The elements of the doctrine of res ipsa loquitur, where that doctrine has been applied by this Court, except for the decision on the original hearing herein, have been clearly and aptly stated in 59 West Virginia Law Review, pages 278 to 286, inclusive, in a case comment made by Chauncey Hoyt Browning, Jr., a student member of the board of editors of the Law Review, as follows: "(1) the accident was of the type which would not ordinarily occur in the absence of negligence, Redman v. Community Corp., 1953, 138 W.Va. 456, 76 S.E.2d 759; (2) the instrumentality which caused the accident was under the exclusive control of the defendant, Cunningham v. Parkersburg Coca-Cola Bottling Co., 1953, 137 W.Va. 827, 74 S.E.2d 409; (3) the accident was not caused by the plaintiff, Wright v. Valan, 1947, 130 W. Va. 466, 43 S.E.2d 364."

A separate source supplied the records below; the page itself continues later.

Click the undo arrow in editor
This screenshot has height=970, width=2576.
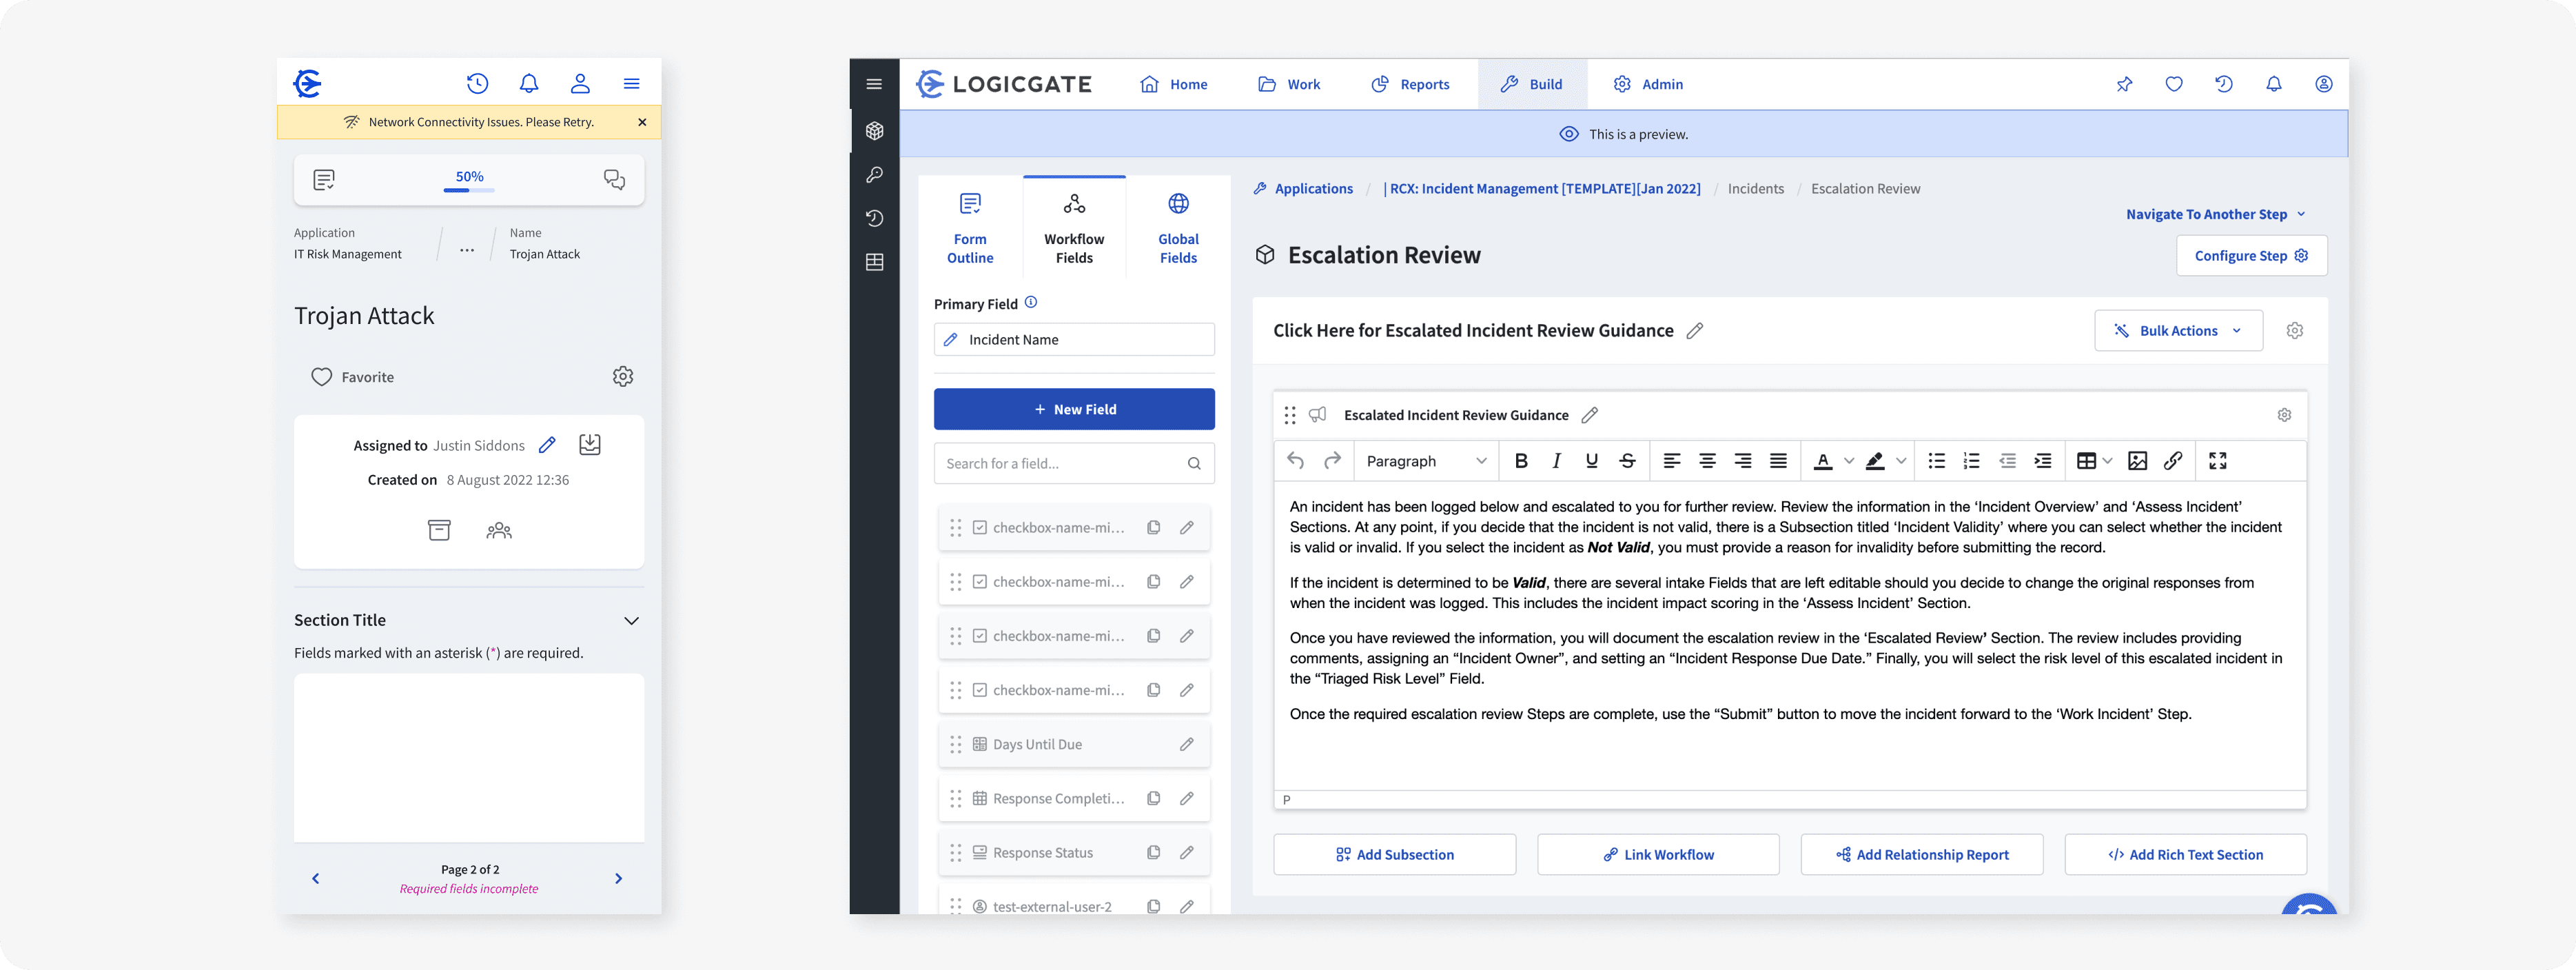click(x=1295, y=461)
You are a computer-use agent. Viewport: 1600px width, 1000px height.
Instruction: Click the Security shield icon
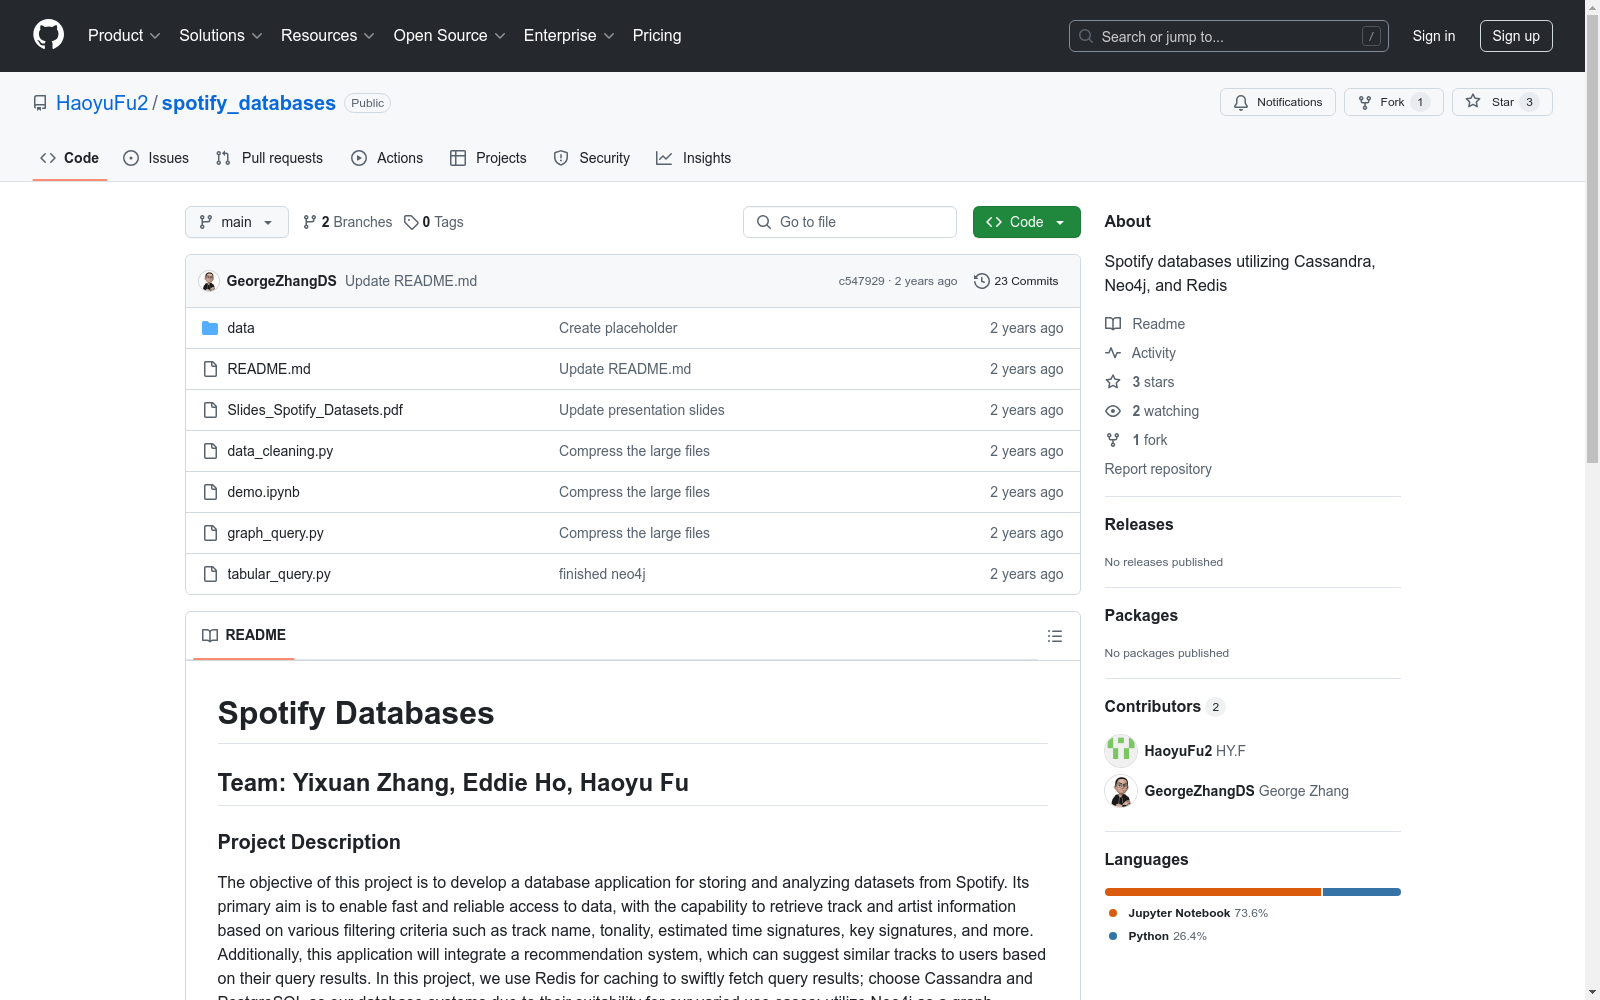[560, 158]
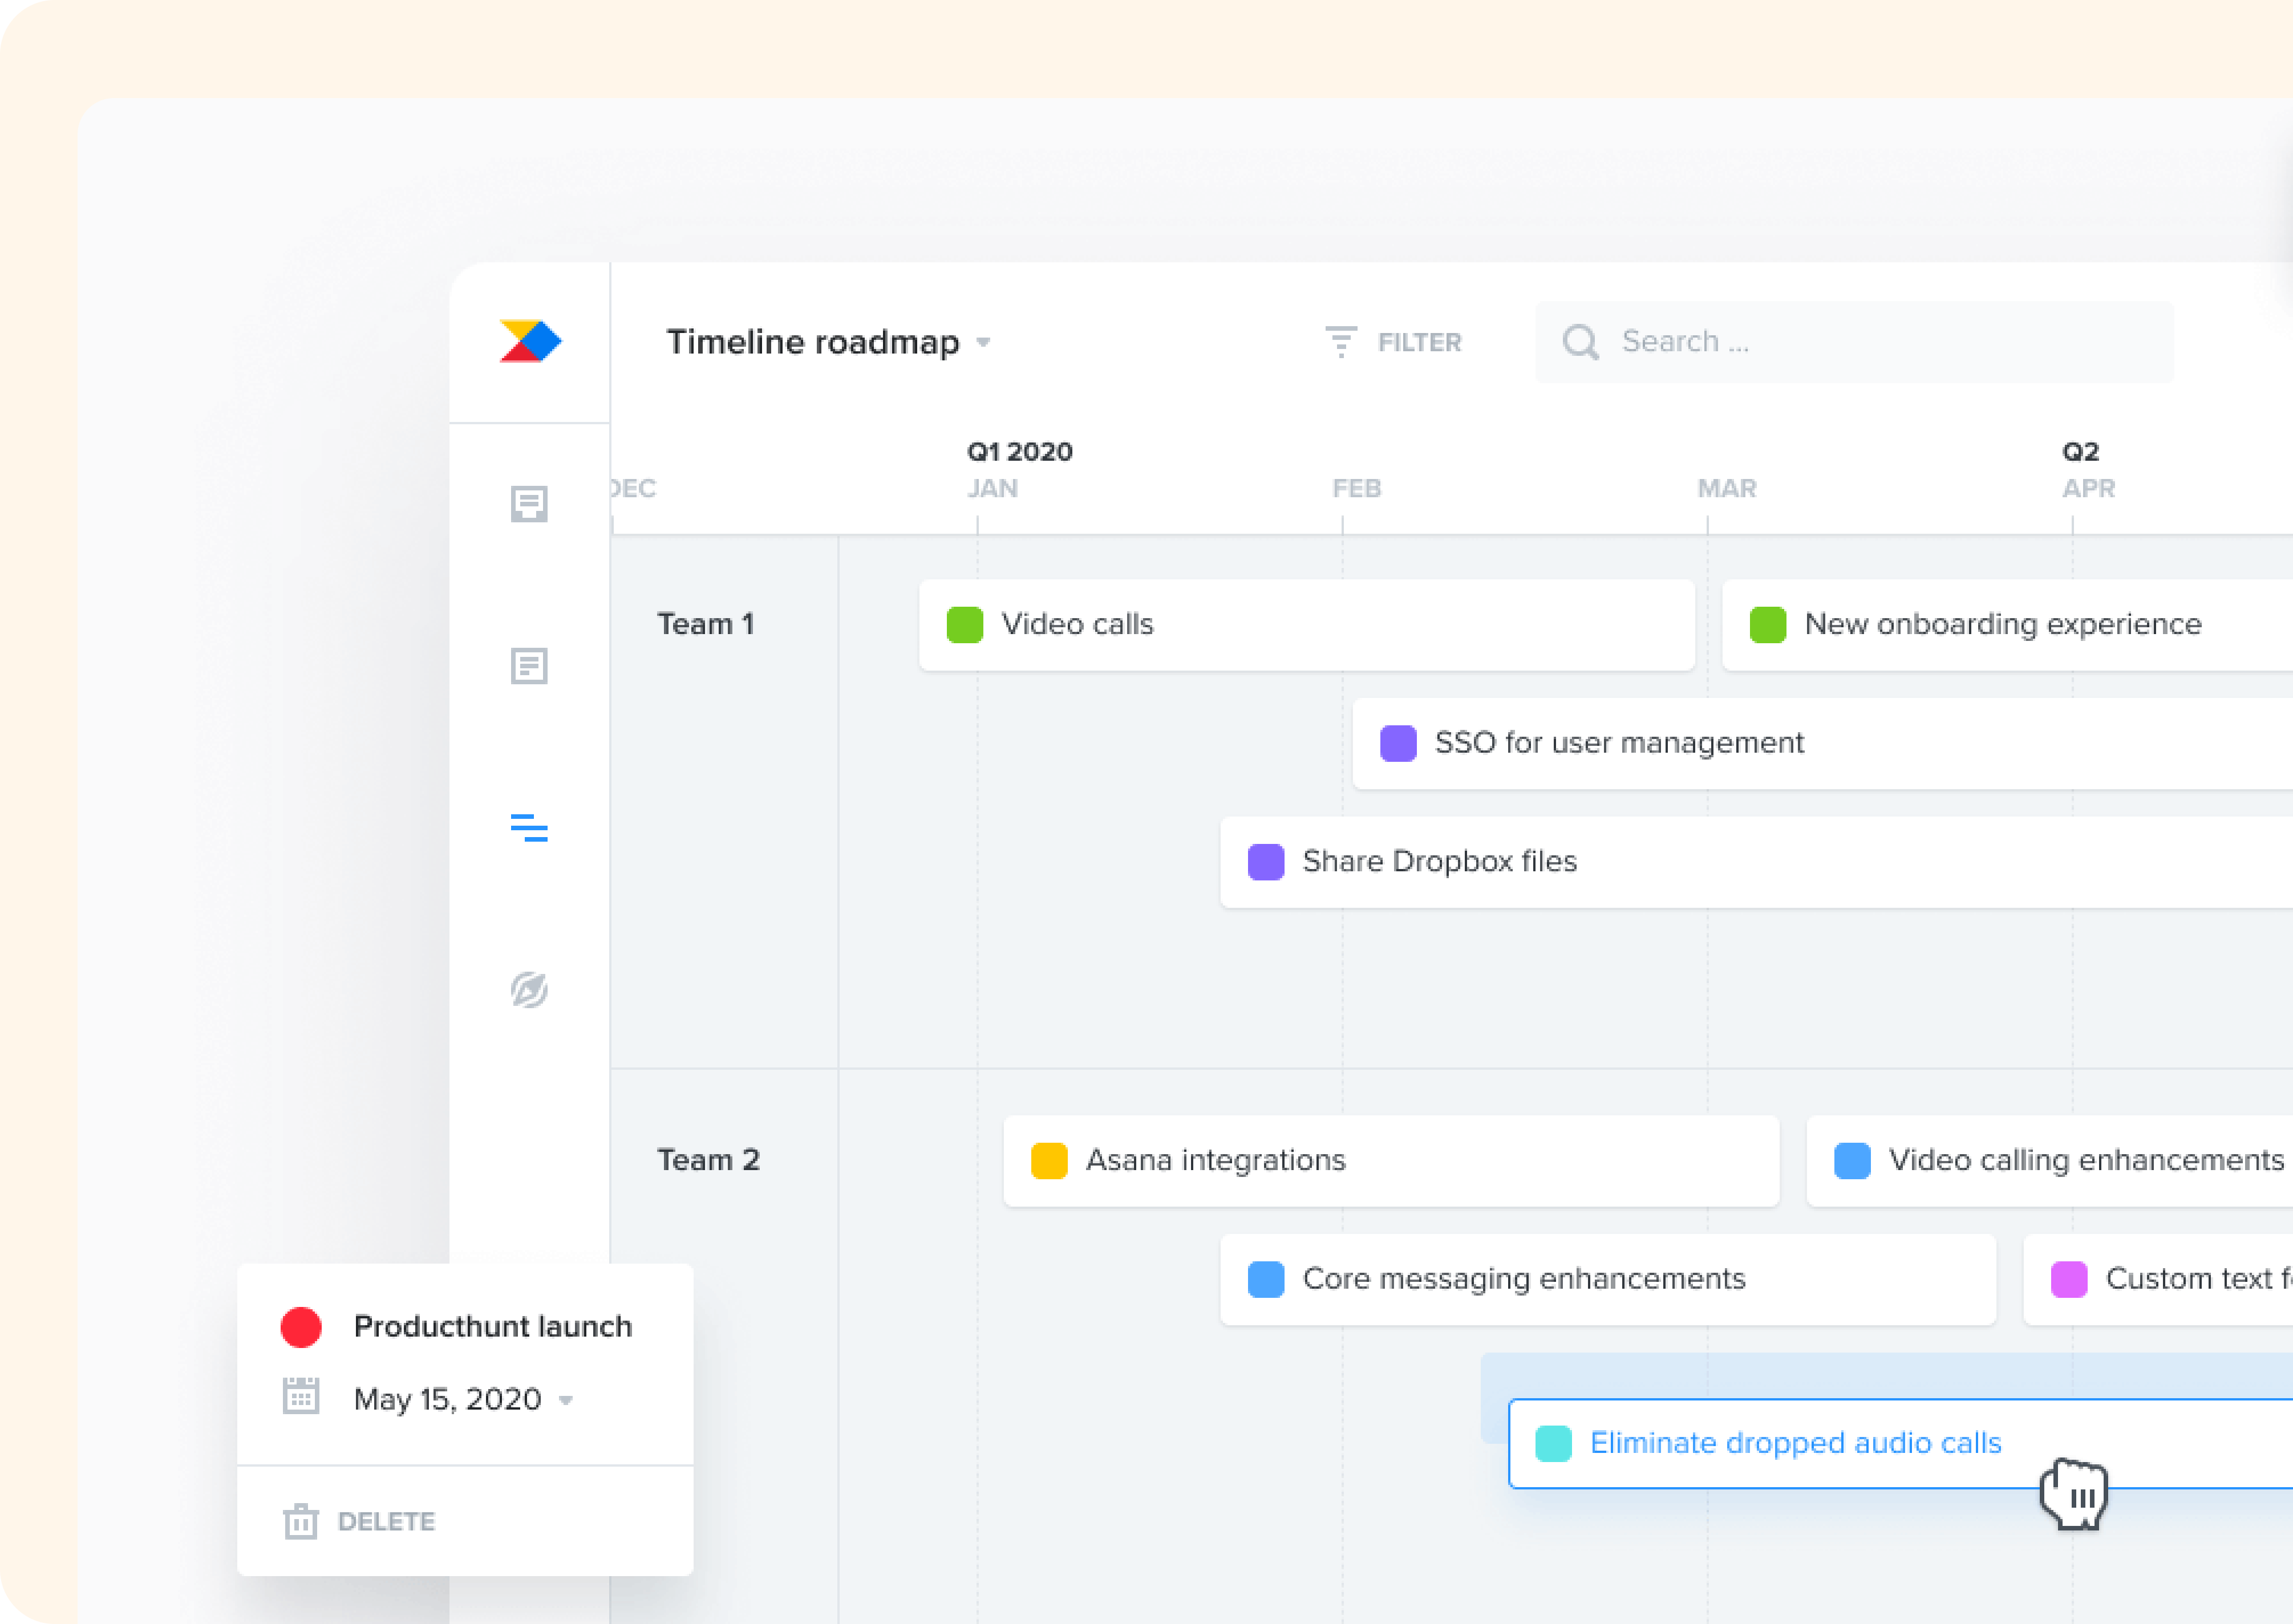This screenshot has height=1624, width=2293.
Task: Click the trash can delete icon
Action: pos(300,1521)
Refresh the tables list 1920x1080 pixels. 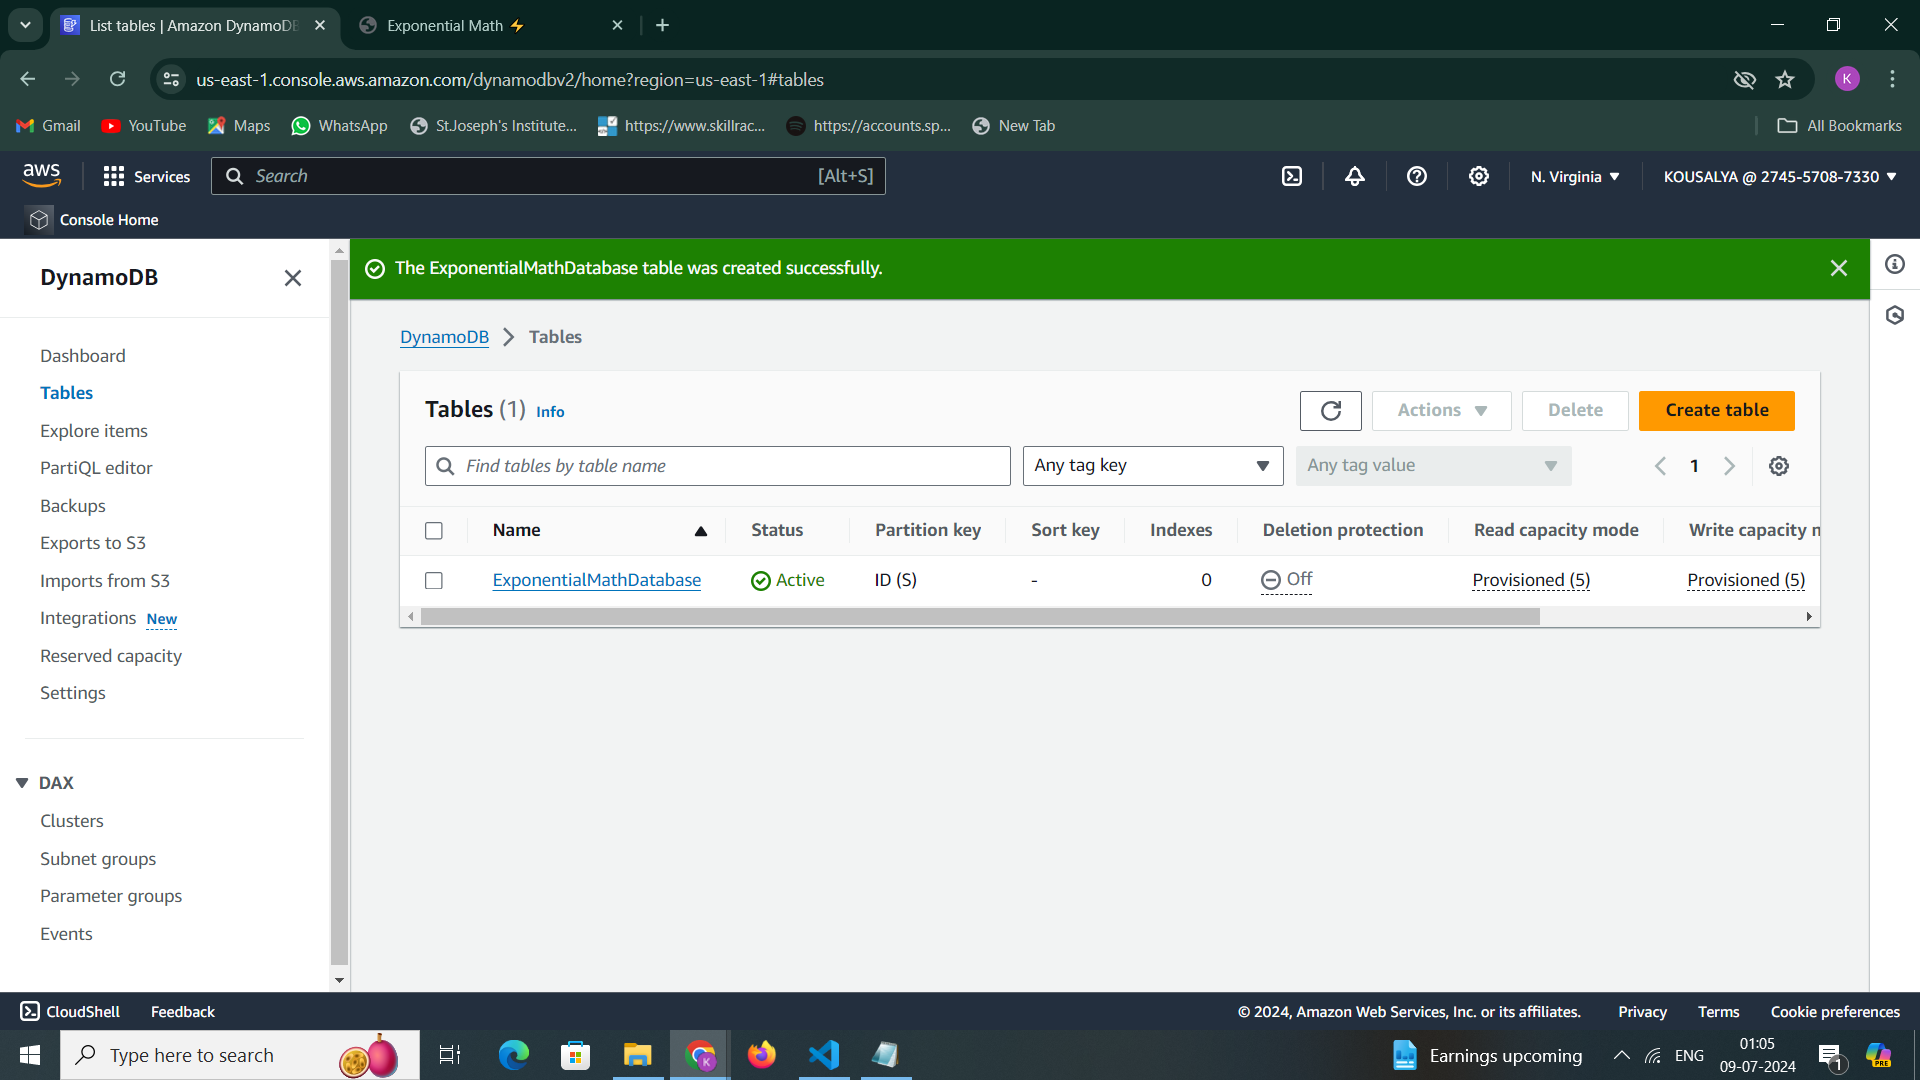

Likewise the doctrine of res ipsa loquitur, as it prevails in this jurisdiction, was ably discussed by Judge Haymond in the case of Wright v. Valan, 130 W.Va. 466, 43 S.E.2d 364, 365. In pt. 2 of the syllabus of that case this Court held: "In an action based upon negligence for the recovery of damages there must be reasonable evidence that the defendant was negligent. When, however, the instrumentality which causes an injury is shown to be under the management *722 and the control of the defendant and the injury is such as in the ordinary course of events does not happen if the person having such management and control uses proper care, the occurrence of the injury furnishes reasonable evidence, in the absence of explanation by the defendant, that it resulted for negligence." See also Shain, Res Ipsa Loquitur, Presumptions and Burden of Proof; Black's Law Dict., 4th ed., 1470; 45 C.J. Negligence § 768; 65 C.J.S. Negligence § 220(2); Jankey v. Hope Natural Gas Co., 98 W.Va. 412, 127 S.E. 199; Jones v. Riverside Bridge Co., 70 W.Va. 374, pt. 2 syl., 73 S.E. 942; Webb v. Brown & Williamson Tobacco Co., 121 W. Va. 115, 2 S.E.2d 898; Holley v. Purity Baking Co., 128 W.Va. 531, 37 S.E.2d 729, 167 A.L.R. 648, all of which authorities are cited in the Wright case at pages 475 and 476 of 130 W.Va., and at pages 369 and 370 of 43 S.E.2d, enunciating the principles adopted by this Court in the application of the doctrine of res ipsa loquitur.

Initially, as it is presently constituted, this Court notes that we are not applying the doctrine of res ipsa loquitur in a case between a gratuitous passenger and an ordinary motor vehicle. In the instant case we have under consideration a motor vehicle, upon which was superadded a mechanical device, which was manufactured by Wagner Iron Works, the motive part of the tractor-loader having been manufactured by International Harvester Company. We, therefore, do not have under consideration a case in which this Court is asked by the plaintiff to apply the doctrine of res ipsa loquitur to the operation of an ordinary motor vehicle, where a gratuitous passenger has been injured.

Beyond peradventure this record discloses that the plaintiff could not in his position in the bucket see or operate any levers which would serve to lower and raise the boom or tip the bucket, thus expelling its contents. This case, in our opinion, comes fully within the doctrine of res ipsa loquitur as set forth in Wright v. Valan, supra, and for this reason we are of opinion that the doctrine of res ipsa loquitur should be applied to the case at bar. That being so it was unnecessary for the plaintiff affirmatively to prove negligence. We simply hold that the jury had a right to infer under the holdings of this Court in Webb v. Brown & Williamson Tobacco Co., supra, and Holley v. Purity Baking Co., supra, that the defendants were in fact, guilty of actionable negligence.

For this reason we recall our former decision in this case, and affirm the judgment of the Circuit Court of Putnam County, awarding plaintiff the sum of nine thousand dollars for personal injuries.